What the task requires: Among the records that follow, find the line with "The width and height of the screenshot is (1272, 736)." and the line with "Given: Hide the text layer via eye icon". Set down those lines and all lines between them exactly, without adding anything.

Data to examine:

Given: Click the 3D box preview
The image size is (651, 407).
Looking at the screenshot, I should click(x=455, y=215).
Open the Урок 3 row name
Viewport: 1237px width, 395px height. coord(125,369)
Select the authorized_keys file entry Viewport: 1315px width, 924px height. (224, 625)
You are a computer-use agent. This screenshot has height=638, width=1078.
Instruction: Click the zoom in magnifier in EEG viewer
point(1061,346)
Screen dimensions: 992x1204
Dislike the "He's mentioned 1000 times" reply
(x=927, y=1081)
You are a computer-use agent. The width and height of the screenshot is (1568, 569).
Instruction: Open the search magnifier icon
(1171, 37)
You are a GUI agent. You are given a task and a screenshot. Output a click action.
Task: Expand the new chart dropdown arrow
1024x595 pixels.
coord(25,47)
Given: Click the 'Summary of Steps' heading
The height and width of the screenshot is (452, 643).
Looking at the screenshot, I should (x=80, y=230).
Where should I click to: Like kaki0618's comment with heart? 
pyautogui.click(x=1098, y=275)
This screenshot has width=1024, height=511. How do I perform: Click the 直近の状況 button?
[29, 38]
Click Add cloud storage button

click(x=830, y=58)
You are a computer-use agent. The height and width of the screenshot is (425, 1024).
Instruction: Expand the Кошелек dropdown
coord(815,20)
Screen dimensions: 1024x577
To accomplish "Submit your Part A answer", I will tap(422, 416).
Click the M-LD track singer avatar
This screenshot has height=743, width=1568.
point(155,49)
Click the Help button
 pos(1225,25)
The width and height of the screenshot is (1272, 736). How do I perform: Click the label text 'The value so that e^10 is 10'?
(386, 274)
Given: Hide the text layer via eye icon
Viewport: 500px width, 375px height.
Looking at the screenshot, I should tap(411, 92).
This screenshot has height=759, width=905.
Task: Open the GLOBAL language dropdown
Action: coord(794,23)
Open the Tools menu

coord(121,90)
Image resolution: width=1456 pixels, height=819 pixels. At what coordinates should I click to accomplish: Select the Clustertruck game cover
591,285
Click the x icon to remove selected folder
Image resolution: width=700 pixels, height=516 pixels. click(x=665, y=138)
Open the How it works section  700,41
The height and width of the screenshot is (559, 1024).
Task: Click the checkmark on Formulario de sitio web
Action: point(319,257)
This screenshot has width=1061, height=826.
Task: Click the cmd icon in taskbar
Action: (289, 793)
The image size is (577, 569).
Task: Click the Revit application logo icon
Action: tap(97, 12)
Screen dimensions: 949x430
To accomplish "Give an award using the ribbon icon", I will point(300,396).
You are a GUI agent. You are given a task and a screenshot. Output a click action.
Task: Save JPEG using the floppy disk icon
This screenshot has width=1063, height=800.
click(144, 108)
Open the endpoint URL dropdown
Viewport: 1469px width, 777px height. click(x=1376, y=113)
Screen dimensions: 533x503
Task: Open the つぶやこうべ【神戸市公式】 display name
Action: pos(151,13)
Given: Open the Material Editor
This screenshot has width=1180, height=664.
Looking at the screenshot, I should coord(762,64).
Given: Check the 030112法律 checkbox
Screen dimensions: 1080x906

Exercise solution:
The width and height of the screenshot is (1272, 736). How do I perform: Click the label text 'The value so that e^10 is 10'?
(386, 274)
Given: Hide the text layer via eye icon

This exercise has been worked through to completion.